◆ **Textauszug**:
---+---

Zum Urteil des Arbeitsgerichts Kiel, Urteil vom 7. Januar 2014 – 2 Ca 1793 a/13, ein Artikel von Alexander Bredereck, Fachanwalt für Arbeitsrecht Berlin und Essen.
Ausgangslage:
Im vorliegenden Fall hatte eine Reinigungskraft, die als Objektleiterin beschäftigt war, ihre Tätigkeit über zwei weitere, auf geringfügiger Basis beschäftigte Mitarbeiterinnen abgerechnet. Diese waren jedoch offensichtlich nicht selbst tätig und zahlten der Objektleiterin das erhaltene Arbeitsentgelt später aus. Nachdem der Geschäftsführer davon Kenntnis erlangt hatte, sprach er eine fristlose, hilfsweise ordentliche Kündigung aus. Die Arbeitnehmerin brachte zu ihrer Rechtfertigung vor, die von ihr angewendete Praxis auf einen früheren Vorschlag des örtlichen Betriebsleiters zurückgehe, mit dem sie diese dann auch jahrelang zusammen umgesetzt hatte.

---+---

◆ **Datensätze**:
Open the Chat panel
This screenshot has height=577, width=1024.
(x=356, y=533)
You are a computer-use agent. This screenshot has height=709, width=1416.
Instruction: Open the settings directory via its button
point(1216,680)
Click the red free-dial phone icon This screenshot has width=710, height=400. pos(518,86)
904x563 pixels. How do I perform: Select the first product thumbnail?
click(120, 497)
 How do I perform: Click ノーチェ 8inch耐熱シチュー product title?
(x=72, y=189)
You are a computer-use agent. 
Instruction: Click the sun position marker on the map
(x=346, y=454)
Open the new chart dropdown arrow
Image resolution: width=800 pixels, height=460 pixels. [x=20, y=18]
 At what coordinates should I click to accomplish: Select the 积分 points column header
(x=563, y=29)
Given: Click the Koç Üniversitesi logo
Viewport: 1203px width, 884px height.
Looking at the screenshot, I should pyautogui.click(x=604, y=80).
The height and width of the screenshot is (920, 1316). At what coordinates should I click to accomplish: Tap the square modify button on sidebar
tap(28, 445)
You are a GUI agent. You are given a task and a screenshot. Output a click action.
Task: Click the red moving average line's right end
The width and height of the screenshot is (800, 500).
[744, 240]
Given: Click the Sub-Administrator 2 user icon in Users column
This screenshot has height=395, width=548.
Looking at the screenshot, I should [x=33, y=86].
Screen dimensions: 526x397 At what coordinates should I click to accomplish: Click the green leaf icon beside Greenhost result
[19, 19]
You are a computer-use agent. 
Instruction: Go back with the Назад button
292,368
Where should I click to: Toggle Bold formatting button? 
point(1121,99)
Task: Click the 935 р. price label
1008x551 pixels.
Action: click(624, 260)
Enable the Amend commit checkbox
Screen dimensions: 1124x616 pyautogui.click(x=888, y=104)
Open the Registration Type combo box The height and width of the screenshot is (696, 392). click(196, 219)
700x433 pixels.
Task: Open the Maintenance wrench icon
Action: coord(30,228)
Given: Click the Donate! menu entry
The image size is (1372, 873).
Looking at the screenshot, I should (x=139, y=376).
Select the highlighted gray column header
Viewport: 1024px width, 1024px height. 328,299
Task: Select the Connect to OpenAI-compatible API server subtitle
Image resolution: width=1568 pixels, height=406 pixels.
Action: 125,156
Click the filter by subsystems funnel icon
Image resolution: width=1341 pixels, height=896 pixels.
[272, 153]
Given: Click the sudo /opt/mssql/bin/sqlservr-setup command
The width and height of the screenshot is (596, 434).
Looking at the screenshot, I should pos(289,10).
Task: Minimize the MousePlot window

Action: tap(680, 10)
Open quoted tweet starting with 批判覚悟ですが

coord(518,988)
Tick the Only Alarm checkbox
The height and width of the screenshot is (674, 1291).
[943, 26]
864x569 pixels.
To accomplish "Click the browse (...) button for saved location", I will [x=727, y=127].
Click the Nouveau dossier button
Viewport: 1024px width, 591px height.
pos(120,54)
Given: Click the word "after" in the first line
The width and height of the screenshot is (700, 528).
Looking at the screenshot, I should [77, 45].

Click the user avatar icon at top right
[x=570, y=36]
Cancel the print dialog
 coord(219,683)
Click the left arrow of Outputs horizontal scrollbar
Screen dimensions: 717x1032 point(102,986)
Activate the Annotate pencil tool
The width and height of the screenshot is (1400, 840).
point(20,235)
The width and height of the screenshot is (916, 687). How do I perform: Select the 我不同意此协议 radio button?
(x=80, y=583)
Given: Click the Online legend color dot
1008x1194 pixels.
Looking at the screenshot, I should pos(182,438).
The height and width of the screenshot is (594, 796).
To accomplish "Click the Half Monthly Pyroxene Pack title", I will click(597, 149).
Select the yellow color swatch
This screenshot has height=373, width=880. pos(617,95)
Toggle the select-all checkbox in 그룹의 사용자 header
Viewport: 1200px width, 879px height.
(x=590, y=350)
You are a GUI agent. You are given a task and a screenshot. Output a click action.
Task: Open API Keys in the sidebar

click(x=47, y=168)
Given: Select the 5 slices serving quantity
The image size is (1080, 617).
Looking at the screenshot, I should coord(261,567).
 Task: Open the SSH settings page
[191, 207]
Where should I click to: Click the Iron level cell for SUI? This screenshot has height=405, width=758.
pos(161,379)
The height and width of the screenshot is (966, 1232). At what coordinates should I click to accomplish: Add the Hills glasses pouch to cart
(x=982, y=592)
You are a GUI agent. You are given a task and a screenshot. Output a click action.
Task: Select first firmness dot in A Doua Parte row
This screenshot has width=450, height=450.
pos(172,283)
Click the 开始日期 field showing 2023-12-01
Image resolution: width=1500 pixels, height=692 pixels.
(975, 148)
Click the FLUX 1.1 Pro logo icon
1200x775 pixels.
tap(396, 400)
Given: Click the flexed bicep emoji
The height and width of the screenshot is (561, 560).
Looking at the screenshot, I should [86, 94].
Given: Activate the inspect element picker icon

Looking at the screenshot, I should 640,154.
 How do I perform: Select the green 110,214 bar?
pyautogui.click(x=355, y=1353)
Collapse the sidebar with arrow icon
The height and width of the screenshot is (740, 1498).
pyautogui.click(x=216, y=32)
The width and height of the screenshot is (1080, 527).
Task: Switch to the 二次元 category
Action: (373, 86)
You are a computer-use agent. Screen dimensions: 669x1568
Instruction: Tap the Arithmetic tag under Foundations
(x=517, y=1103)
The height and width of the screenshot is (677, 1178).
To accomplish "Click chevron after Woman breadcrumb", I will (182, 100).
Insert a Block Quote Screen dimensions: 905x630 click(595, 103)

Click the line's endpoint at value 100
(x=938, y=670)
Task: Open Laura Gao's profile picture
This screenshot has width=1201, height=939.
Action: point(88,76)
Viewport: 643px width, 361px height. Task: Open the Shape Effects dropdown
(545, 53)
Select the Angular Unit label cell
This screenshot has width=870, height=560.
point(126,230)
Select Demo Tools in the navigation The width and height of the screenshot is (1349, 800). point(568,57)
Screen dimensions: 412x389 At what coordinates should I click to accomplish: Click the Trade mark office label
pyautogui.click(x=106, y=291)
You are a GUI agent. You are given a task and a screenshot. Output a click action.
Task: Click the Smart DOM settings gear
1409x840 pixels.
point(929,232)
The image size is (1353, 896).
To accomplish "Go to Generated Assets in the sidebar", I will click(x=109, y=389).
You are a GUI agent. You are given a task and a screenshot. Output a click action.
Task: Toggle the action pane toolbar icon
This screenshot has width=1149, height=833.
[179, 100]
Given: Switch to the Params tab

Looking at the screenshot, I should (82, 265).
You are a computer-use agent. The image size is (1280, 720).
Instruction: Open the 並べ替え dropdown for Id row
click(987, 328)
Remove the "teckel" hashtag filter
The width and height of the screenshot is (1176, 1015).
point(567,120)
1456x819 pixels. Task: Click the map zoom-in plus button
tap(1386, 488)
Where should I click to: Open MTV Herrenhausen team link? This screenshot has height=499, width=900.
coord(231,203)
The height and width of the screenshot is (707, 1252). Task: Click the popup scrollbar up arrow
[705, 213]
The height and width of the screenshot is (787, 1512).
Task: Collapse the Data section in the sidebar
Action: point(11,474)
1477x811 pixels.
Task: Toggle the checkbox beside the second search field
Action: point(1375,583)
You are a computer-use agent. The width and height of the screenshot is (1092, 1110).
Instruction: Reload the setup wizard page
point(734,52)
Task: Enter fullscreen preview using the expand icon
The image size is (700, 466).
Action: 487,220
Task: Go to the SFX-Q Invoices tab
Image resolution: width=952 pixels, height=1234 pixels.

---+---

◆ **Arbeitsaufträge**:
a) Schreiben Sie den Artikel über die Kündigung der Objektleiterin vollständig und wortgetreu ab.
b) Wiederholen Sie aus den Datensätzen wortgetreu nur den Abschnitt, der mit der Zeile mit „Where should I click to: Open“ beginnt und mit der Zeile mit „coord(231,203)“ endet, beide Zeilen eingeschlossen.
Der Artikel und die Datensätze haben inhaltlich nichts miteinander zu tun.

◆ **Musterlösungen**:
a)
Zum Urteil des Arbeitsgerichts Kiel, Urteil vom 7. Januar 2014 – 2 Ca 1793 a/13, ein Artikel von Alexander Bredereck, Fachanwalt für Arbeitsrecht Berlin und Essen.
Ausgangslage:
Im vorliegenden Fall hatte eine Reinigungskraft, die als Objektleiterin beschäftigt war, ihre Tätigkeit über zwei weitere, auf geringfügiger Basis beschäftigte Mitarbeiterinnen abgerechnet. Diese waren jedoch offensichtlich nicht selbst tätig und zahlten der Objektleiterin das erhaltene Arbeitsentgelt später aus. Nachdem der Geschäftsführer davon Kenntnis erlangt hatte, sprach er eine fristlose, hilfsweise ordentliche Kündigung aus. Die Arbeitnehmerin brachte zu ihrer Rechtfertigung vor, die von ihr angewendete Praxis auf einen früheren Vorschlag des örtlichen Betriebsleiters zurückgehe, mit dem sie diese dann auch jahrelang zusammen umgesetzt hatte.

b)
Where should I click to: Open MTV Herrenhausen team link? This screenshot has height=499, width=900.
coord(231,203)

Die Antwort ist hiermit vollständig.